EXTRACTED ENTRIES:

-----

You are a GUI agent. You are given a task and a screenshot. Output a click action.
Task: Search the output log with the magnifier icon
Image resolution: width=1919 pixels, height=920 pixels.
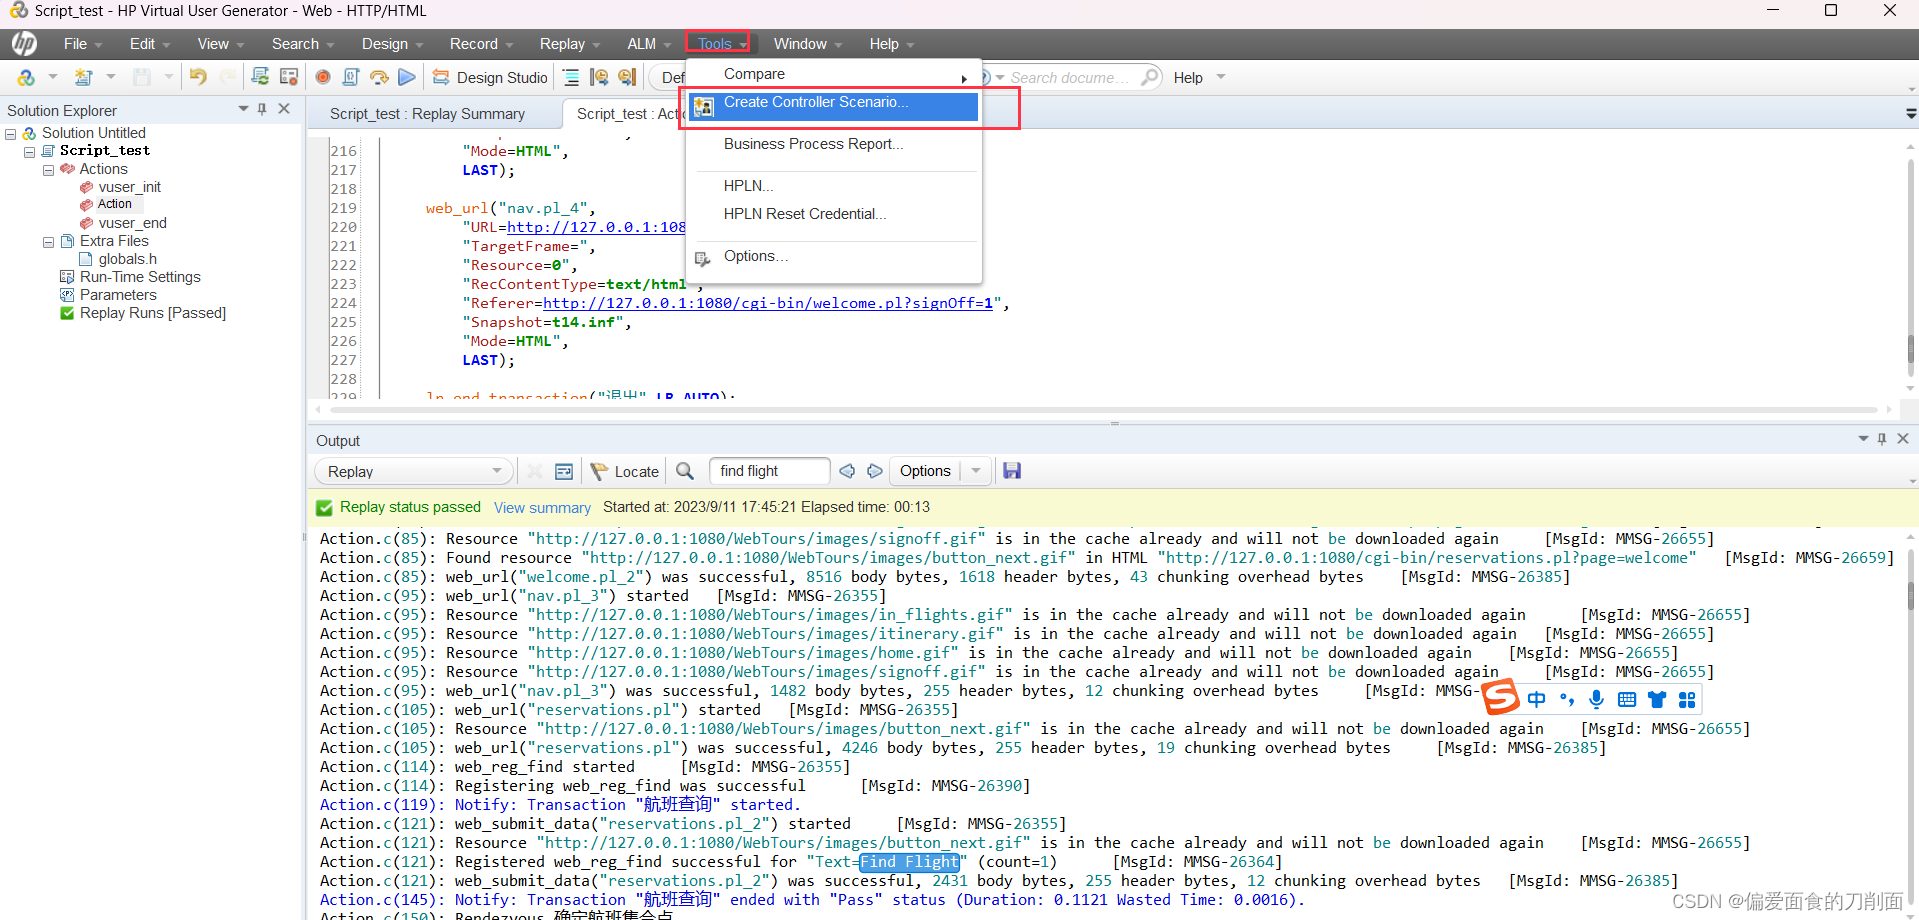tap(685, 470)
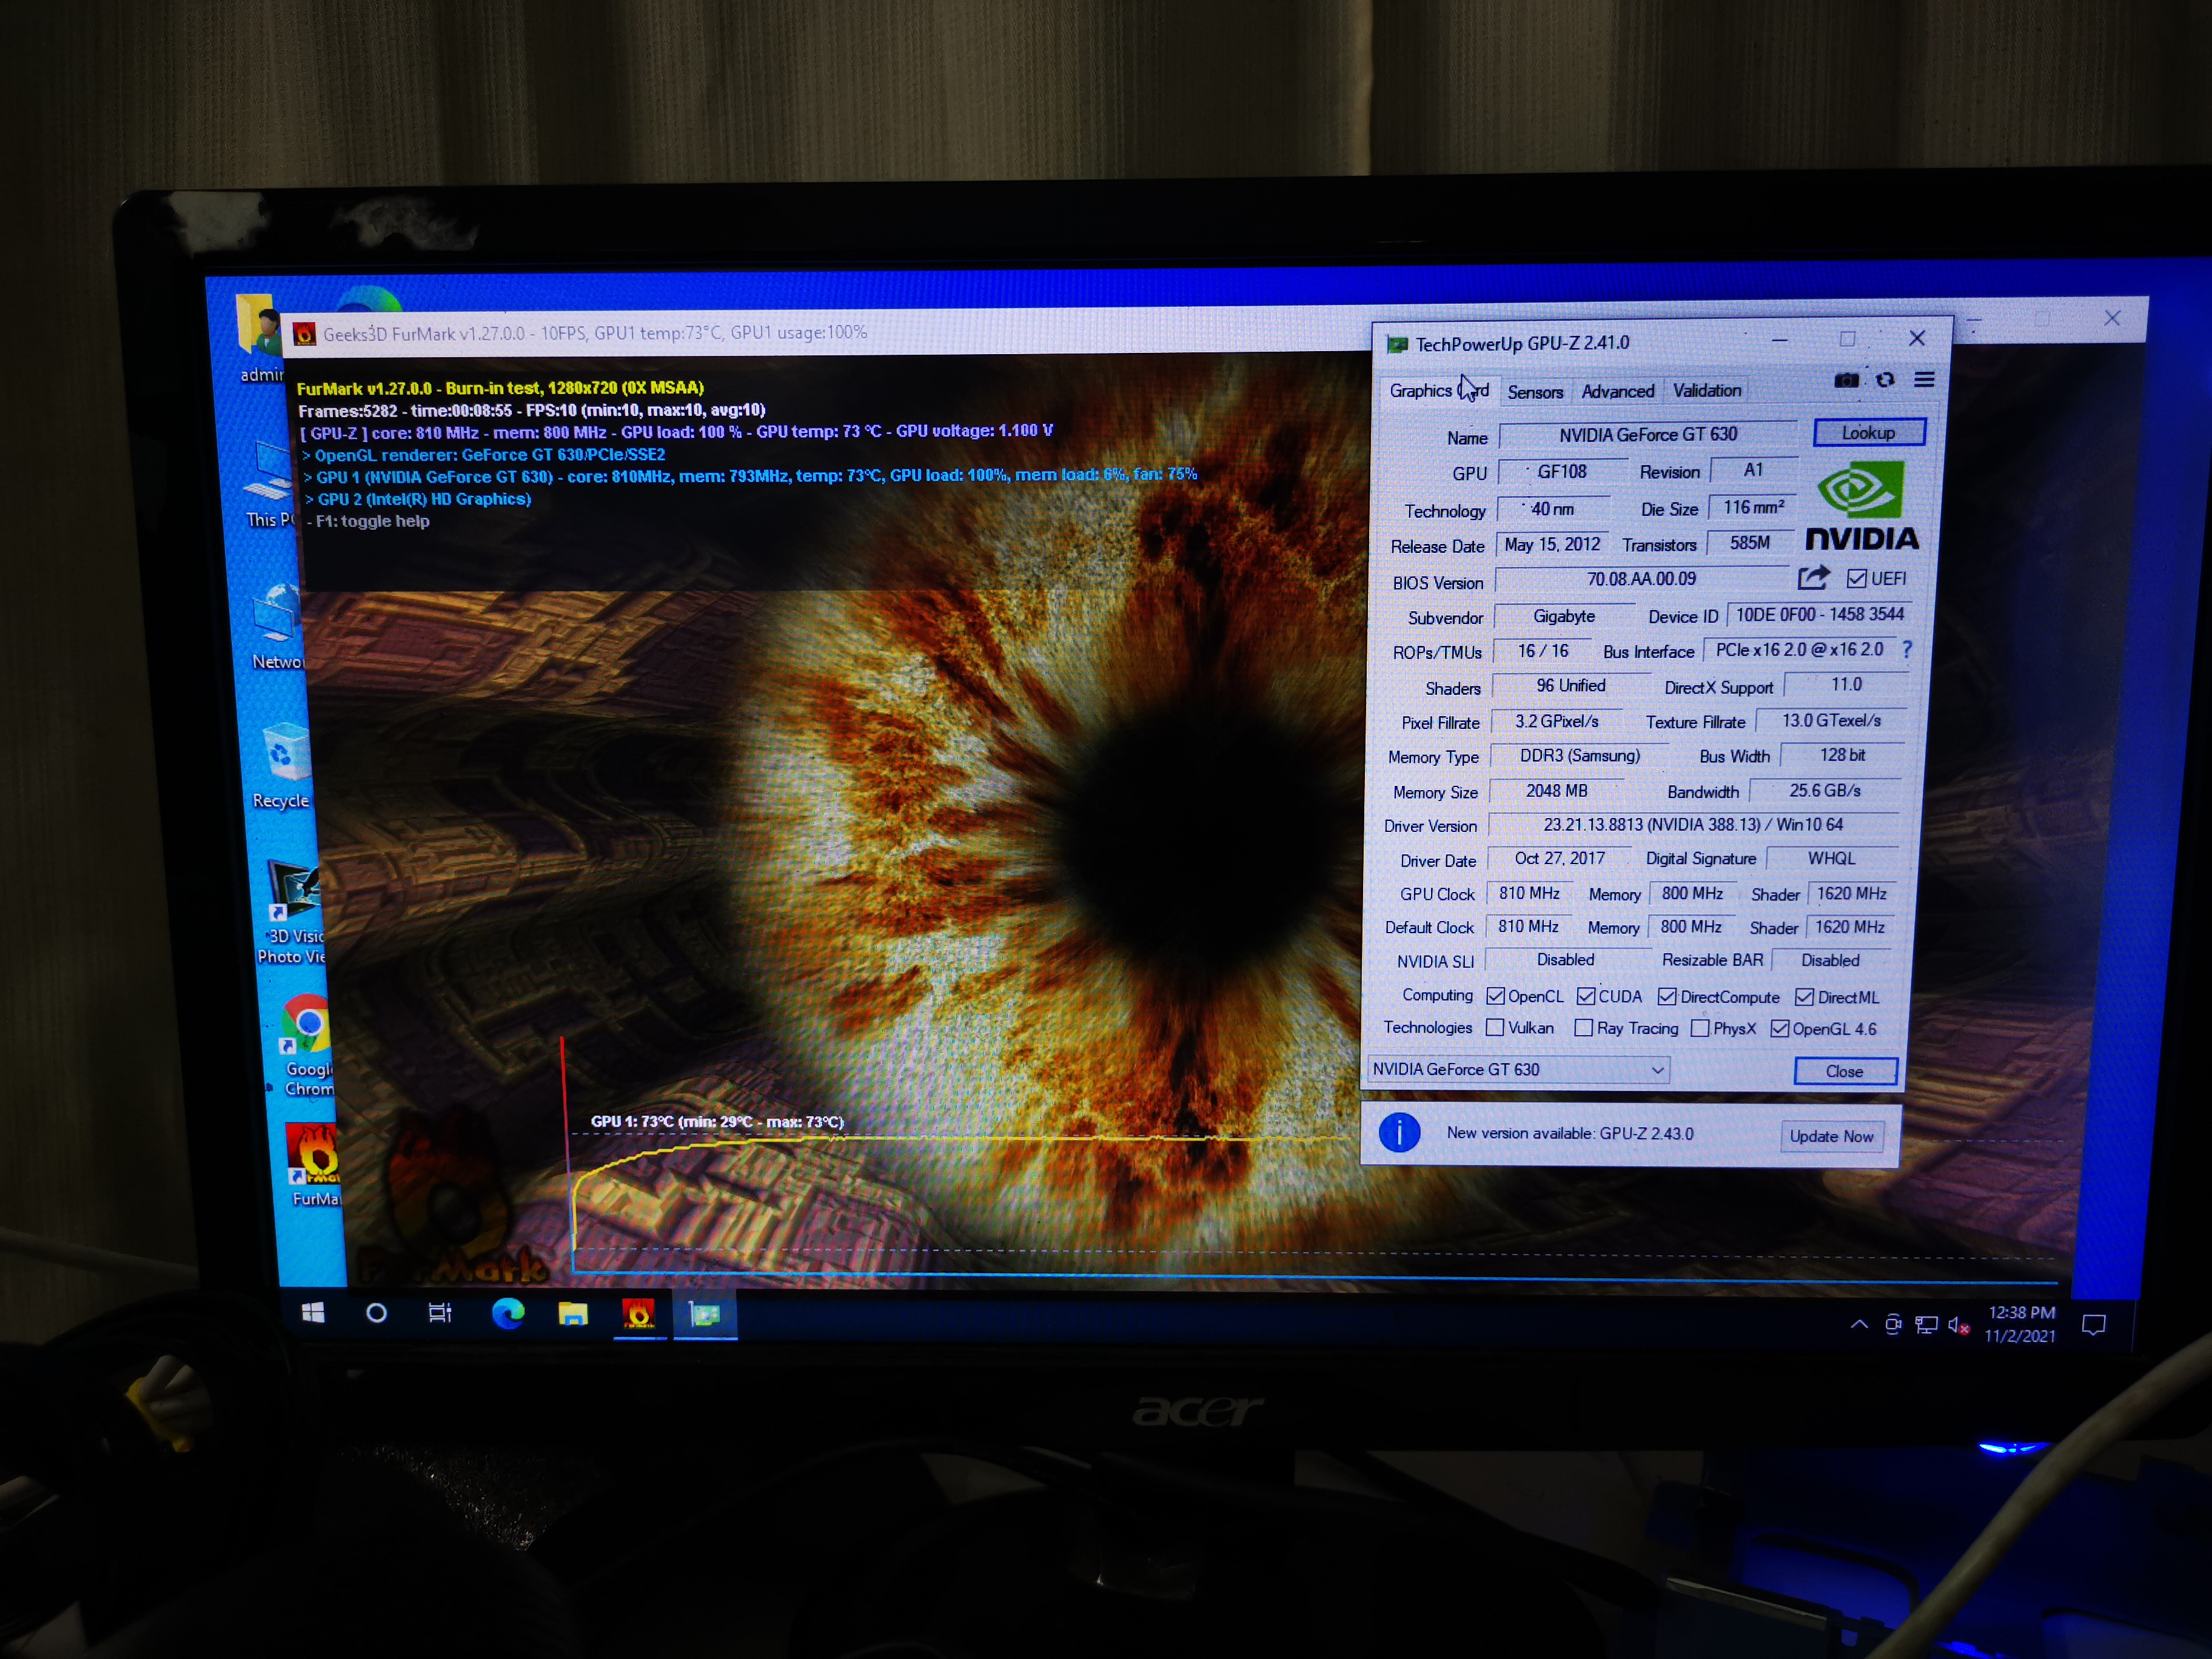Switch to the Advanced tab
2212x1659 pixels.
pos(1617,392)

-----

ASSIGNED TASK:
Pictures stay out; everything else in the listing above is to be repeated exactly.

EXERCISE RESPONSE:
You are a GUI agent. You are given a task and a screenshot. Output a click action.
Task: Search the output log with the magnifier icon
Image resolution: width=1919 pixels, height=920 pixels.
tap(685, 470)
Switch to the Advanced tab
2212x1659 pixels.
pos(1617,392)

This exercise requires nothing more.